Your eyesight may not be as good, or you may not be as picky. I'm 20/20 and a trained engineer and lawyer. I scrutinize everything.

The problems are real and widespread. Most people just don't care or know. Look at your typical customer. They would never guess to even check tint issues. I sure didn't on my iPad 3. I just thought apple produced flawless stuff because my mbp was so great.
 
And how many of them have been retina screens, especially in the last year?

I've been through 3 iPads airs and only one has a decent screen (still not perfectly consistent).

One iPad mini has a shadow on top and image retention issue.

Compared mine to those at apple store, and 3/4 have spathe shadow problem and yellow tinged on the left side. Both stores consistently 3/4. It's weird. I am 2/3 (3/4 if you count the mini retina).

Your eyesight may not be as good, or you may not be as picky. I'm 20/20 and a trained engineer and lawyer. I scrutinize everything.

The problems are real and widespread. Most people just don't care or know. Look at your typical customer. They would never guess to even check tint issues. I sure didn't on my iPad 3. I just thought apple produced flawless stuff because my mbp was so great.
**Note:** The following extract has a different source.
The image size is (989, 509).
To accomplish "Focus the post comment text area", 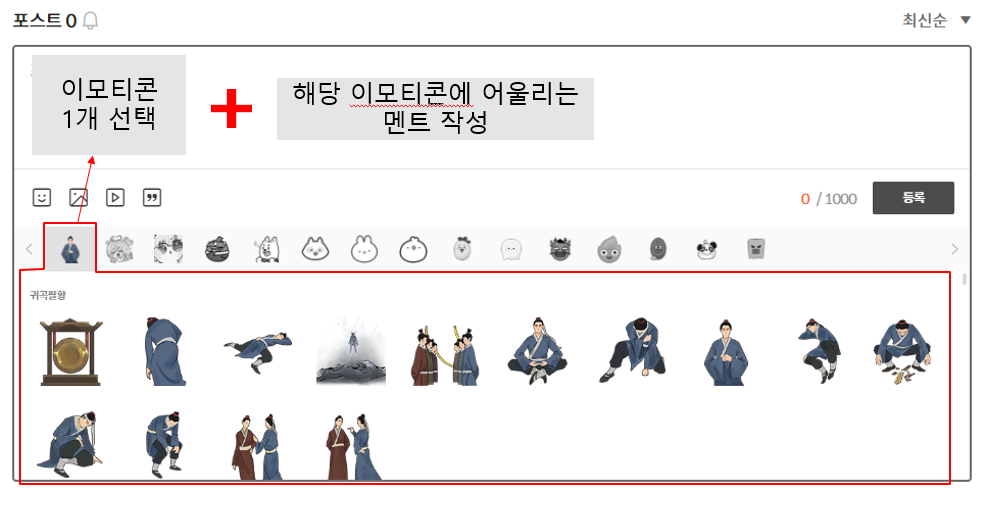I will (x=492, y=107).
I'm very picky as well. All of these devices purchased have been retina screens. All have been perfect right out of the box. No fading, yellowing, retention, dead spots, or anything else.
 
So if the Air or mini cost 1/2 of what it does now, would everyone be as concerned about chasing the elusive "perfect" screen? Just trying to figure out where the relentless pursuit of seemingly entitled (and somewhat arbitrary) perfection comes from.
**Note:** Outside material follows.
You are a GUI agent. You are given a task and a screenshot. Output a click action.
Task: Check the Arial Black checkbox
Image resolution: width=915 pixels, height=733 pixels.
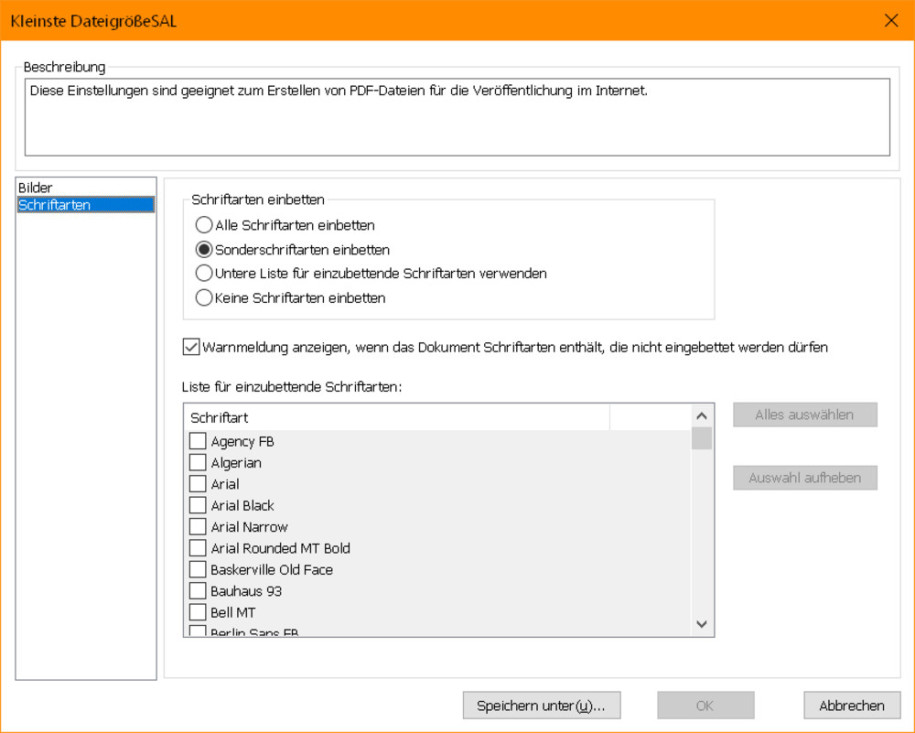point(198,505)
I also wonder at what point people just give up as well. I see so many posts where people are borderline irate that they've gone through n units where each had some thing that wasn't just right. At what point is it no longer worth it?
 
Funny thing is, Apple does give a s***t. Their entire design studio is full of exacting people just like me, and people who would make me look like a completely blind slob. Apple hires nothing less than A players. They are likely livid at the compromises their devices see in production.
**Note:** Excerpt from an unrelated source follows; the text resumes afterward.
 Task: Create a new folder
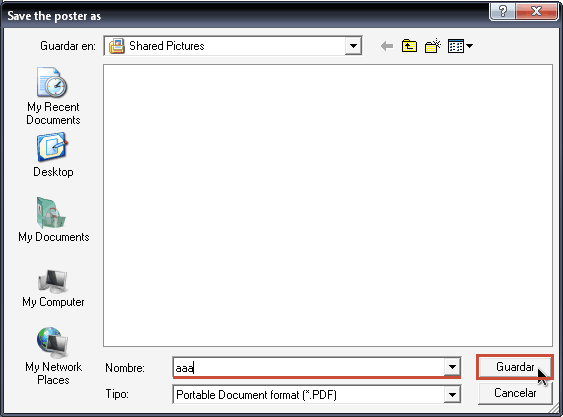pyautogui.click(x=432, y=46)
Google can put an evenly colored retina-like screen in a $250 Nexus 7. If we all accept a lesser product for double the money from Apple, and don't inspect it for flaws, and don't hold them to the level of perfection they have set for themselves, then we are suckers, and they know it. And the bigger they get, the more corners they will cut, and the more rope we give them, the more they will pull.

If you don't see issues with your Apple products, great. Like I said, the people who do will go to bat for you. We'll call Apple out on their lax QC so you never have to. But if you don't see a problem with your 20 iPads, don't complain that other people do. You are doing yourself a disservice. People who keep returning bad products are keeping Apple on their toes, one iPad at a time.

I'm sorry but I don't really see how you're making the world a better place by being a picky customer. If you don't like the product buy something else. Or even better yet start a company that makes the product you want. Then you can complete with the likes of Apple and Google and possibility make a difference.

The bottom line is that iPad's are a consumer grade product and the quality of their screen satisfies 98% of the consumers. Don't confuse Apple's lenient return policy as a validation that Apple acknowledges your concerns. Apple has lenient return policy because it can product an iPad for $200 and resell it for $500. If someone returns it because of an unsatisfactory screen Apple can flip it as a refurb for $450 and still cut a nice profit.